Along the way he has influenced plenty of young golfers, many who have gone on to fine playing careers and some into the golf business themselves. One is Rich Friend, who was a junior member at EG&CC in the mid-1970s and is today the head pro at Tacoma Country and Golf Club.

“Bob has always been just a great role model for kids, and I especially see that now that I have a golf career myself,” Friend said. “He has a class personality, dignity, and all the things you’d need as a golf pro to last (nearly) 30 years at a club. He’s always been able to relate to everybody, from the young to the old, from the good players to the higher handicappers, and I’ve just always loved being around him.”

By Friend’s estimate, an average club pro lasts 7-9 years before moving on to another job, “so you can see how Bob kind of broke the mold. And that’s because of his personality, his temperament and his patience. When I was a young golfer, I’ll always remember how he was not only willing to help me with my game, but he would also help with a positive comment. He’d say, ‘Keep plugging, hang in there, you’ll get there,’ and things like that.”

Another Borup protege is Brent Webber, who will succeed Borup on Oct. 1. Webber, an Everett native, got his first golf job as an assistant at EG&CC in the mid-1980s and when he needed to travel to further his PGA education – difficult, on an assistant pro’s meager salary – Borup would “find a club member to pass the hat around,” Webber said. “He always found a way to get (those expenses) paid for his assistants.”

Kindness, it seems, is a Borup trademark, though rarely is it overt.

“Bob does a lot of things for a lot of people that nobody knows about,” Knudson said. “He has a big heart, but he’s very modest. He’ll let somebody else take the credit.”
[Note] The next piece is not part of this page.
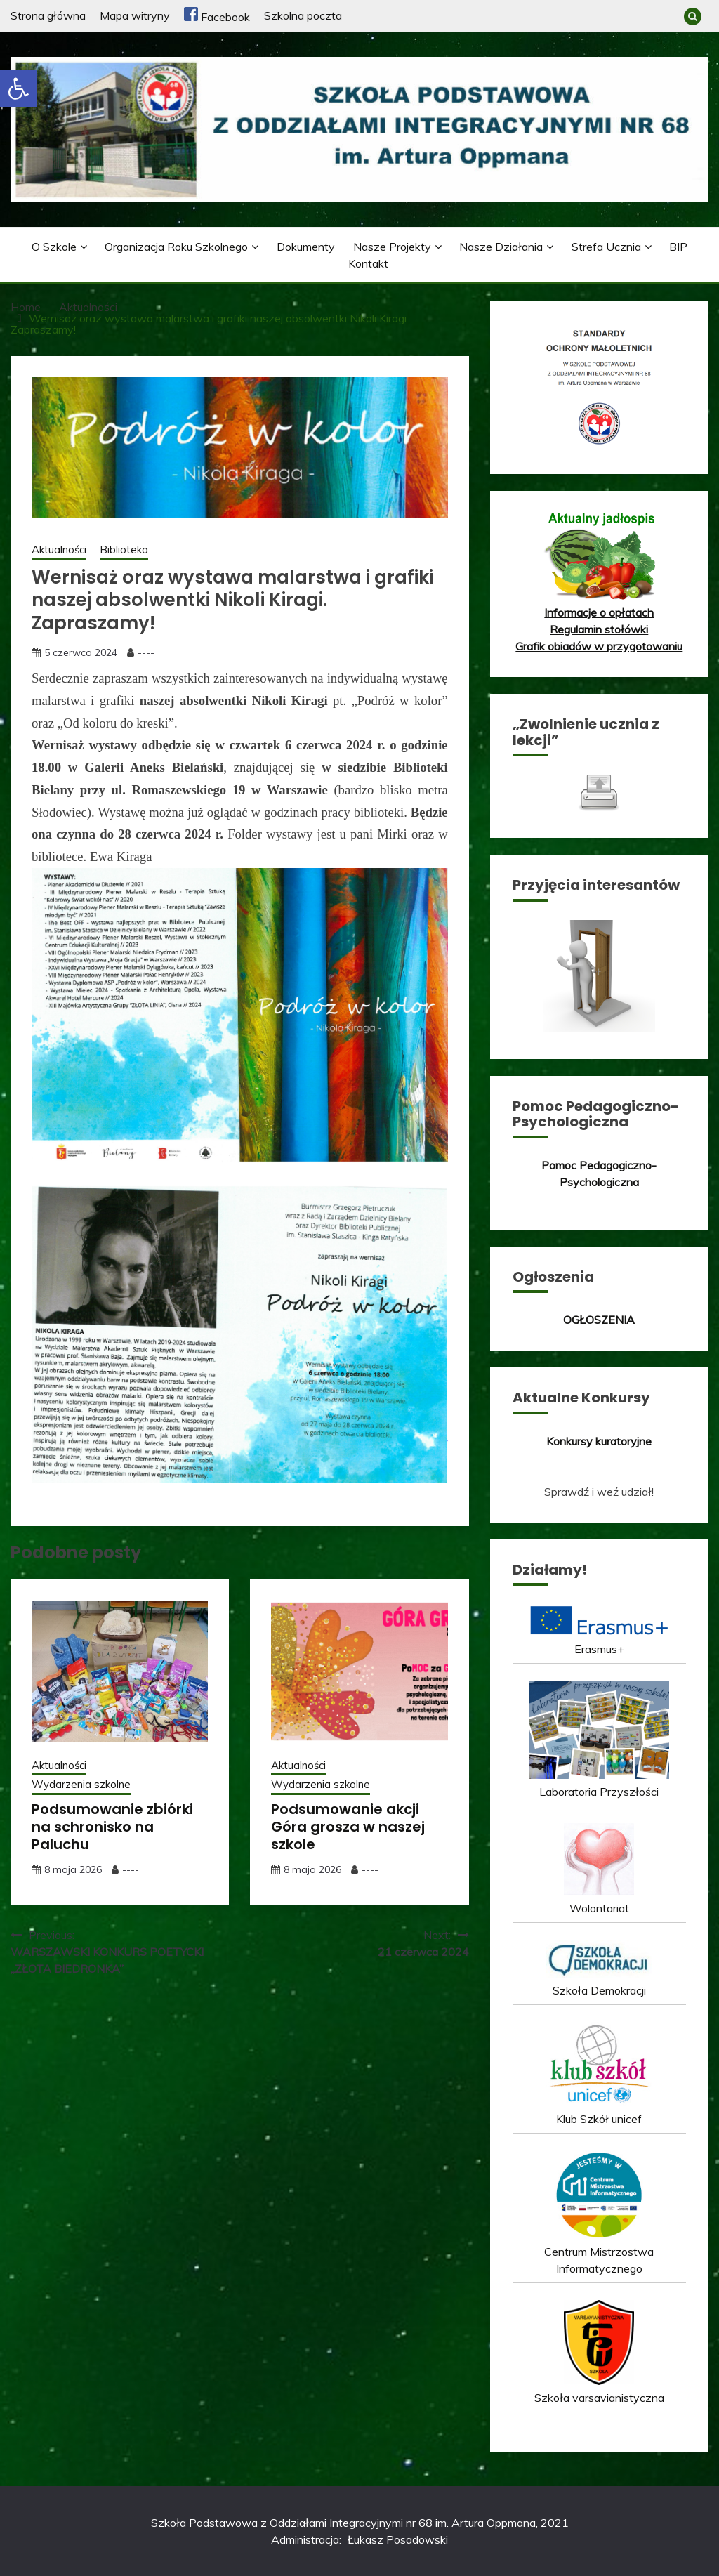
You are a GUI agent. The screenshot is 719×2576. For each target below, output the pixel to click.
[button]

Sometimes that generosity gets the better of Borup, as it did a few years ago when a guy showed up at the club, claiming to be an assistant pro from a club in Florida. His wallet had been stolen, he said, and he needed a loan to help him get home. Could someone spot him $100?

Oh, that’s not enough, said Borup, who promptly wrote the fellow a check for $200.
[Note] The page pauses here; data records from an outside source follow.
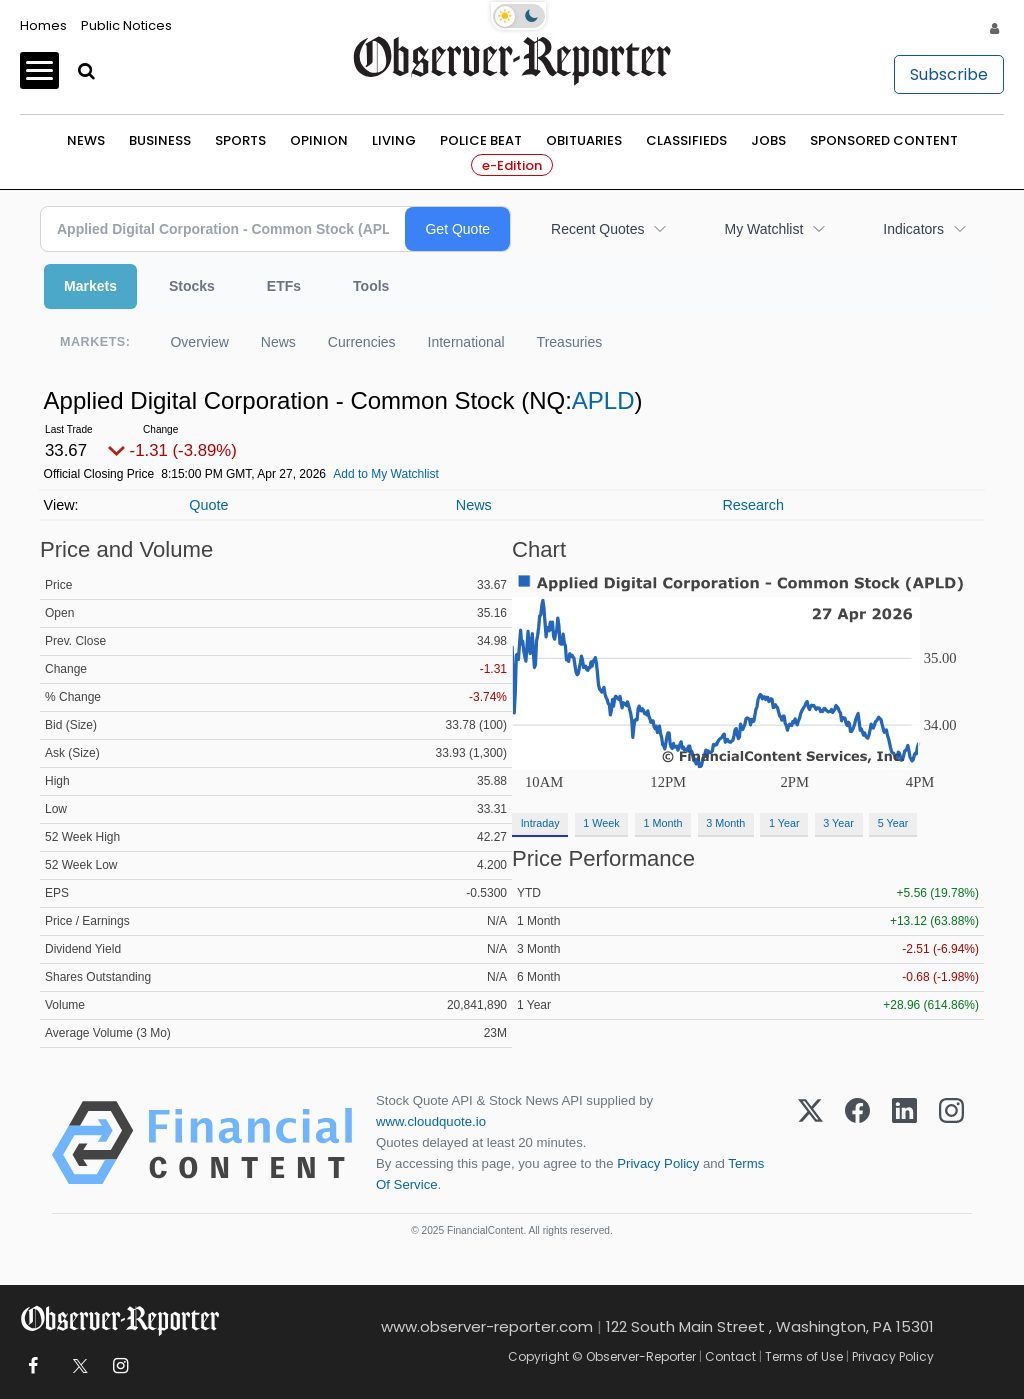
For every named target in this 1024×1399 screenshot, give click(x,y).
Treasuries (570, 342)
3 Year (838, 823)
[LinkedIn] (904, 1143)
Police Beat (481, 140)
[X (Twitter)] (810, 1143)
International (466, 342)
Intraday (540, 823)
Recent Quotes (597, 229)
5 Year (893, 823)
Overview (199, 342)
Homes (43, 25)
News (86, 140)
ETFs (284, 286)
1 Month (663, 823)
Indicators (913, 229)
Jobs (768, 140)
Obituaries (584, 140)
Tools (371, 286)
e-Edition (512, 165)
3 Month (725, 823)
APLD (603, 400)
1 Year (784, 823)
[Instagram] (951, 1143)
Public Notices (126, 25)
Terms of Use (804, 1356)
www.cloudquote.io (431, 1121)
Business (160, 140)
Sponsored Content (884, 140)
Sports (240, 140)
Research (753, 505)
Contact (730, 1356)
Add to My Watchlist (386, 474)
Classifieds (686, 140)
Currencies (362, 342)
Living (394, 140)
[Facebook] (857, 1143)
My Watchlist (763, 229)
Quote (208, 505)
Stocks (192, 286)
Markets (90, 286)
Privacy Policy (658, 1163)
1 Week (601, 823)
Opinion (319, 140)
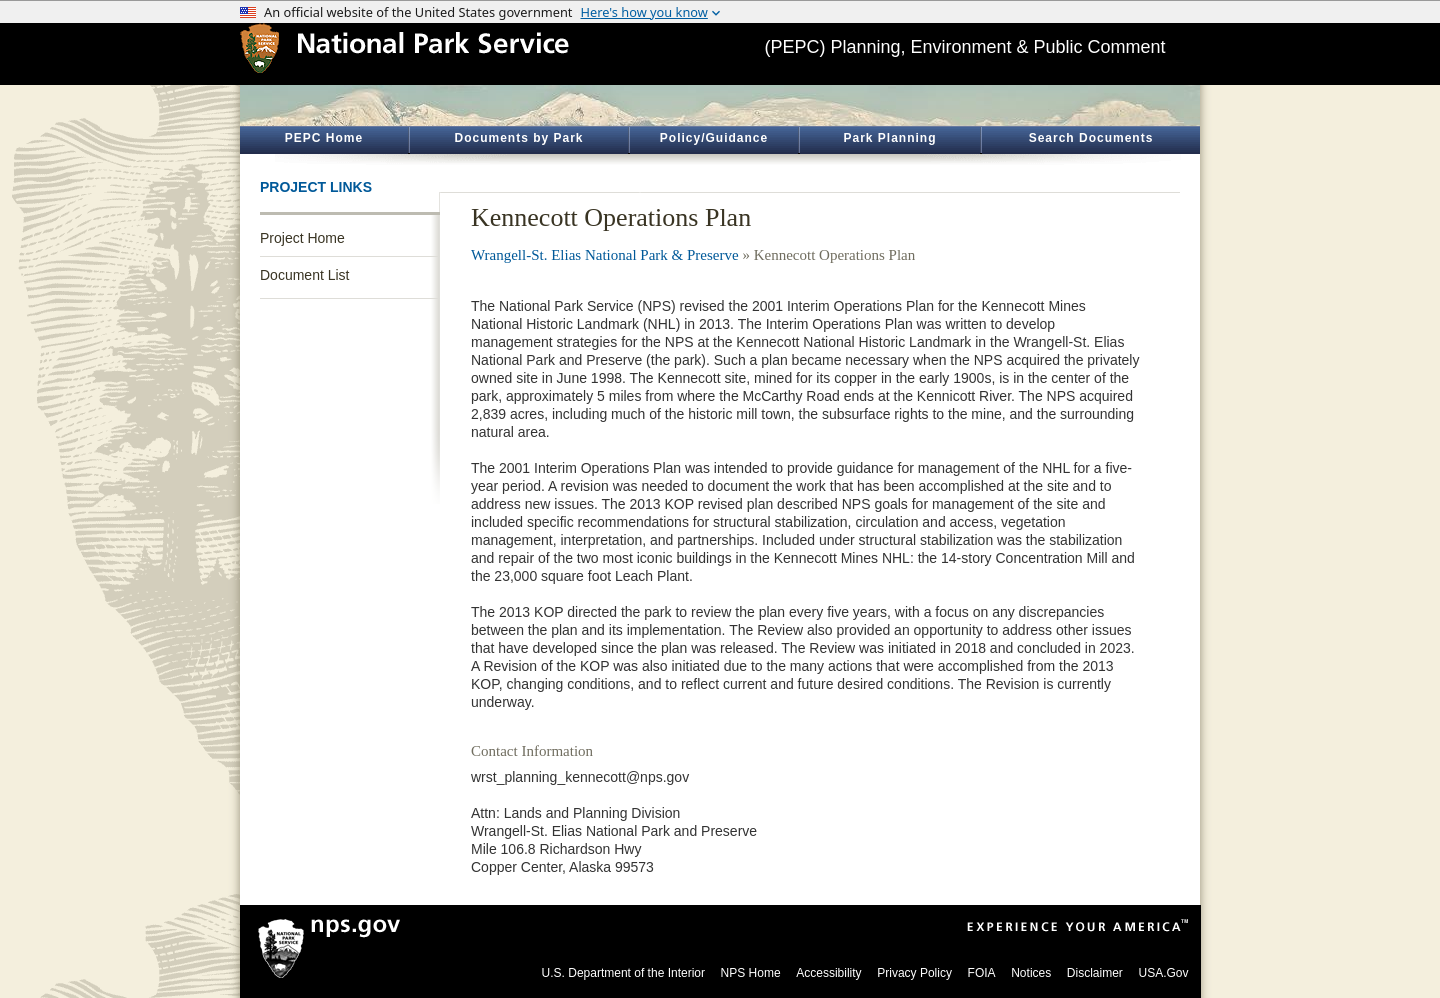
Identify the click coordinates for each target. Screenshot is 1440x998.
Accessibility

The man, as it turned out, was a con artist and he had hoodwinked Borup big time. “But in a way,” Lee said, “that story speaks to the kind of guy Bob is. He’s always willing to help out anybody.”

Lee also remembers the time he went fishing with Borup on the Olympic Peninsula. They were in a car accident and went to a hospital in Forks, where a state trooper showed up to ask some questions. One being, “Mr. Borup, were you wearing your seat belt?”

Borup easily could have uttered a small fib, but instead fessed up “and received a $77 fine for his honesty,” Lee said.

Already, Borup is making plans for his retirement years and a foremost goal is to play more golf. The club is graciously giving him a membership, which Borup expects to use two or three days a week. He wants to hone a game that was once very good – he was the state medalist as a high school senior and has a personal-best 65 at par-72 EG&CC – but which has slipped due to his busy work schedule.

It will, he admitted, be strange to show up and see someone else running the pro shop, “but I’ll get used to it.”

“I’ve had a lot of fun here, I really have,” Borup said. “When the members come out here, they’re here to golf and have fun. And even though I was working, I got to have fun along with them.”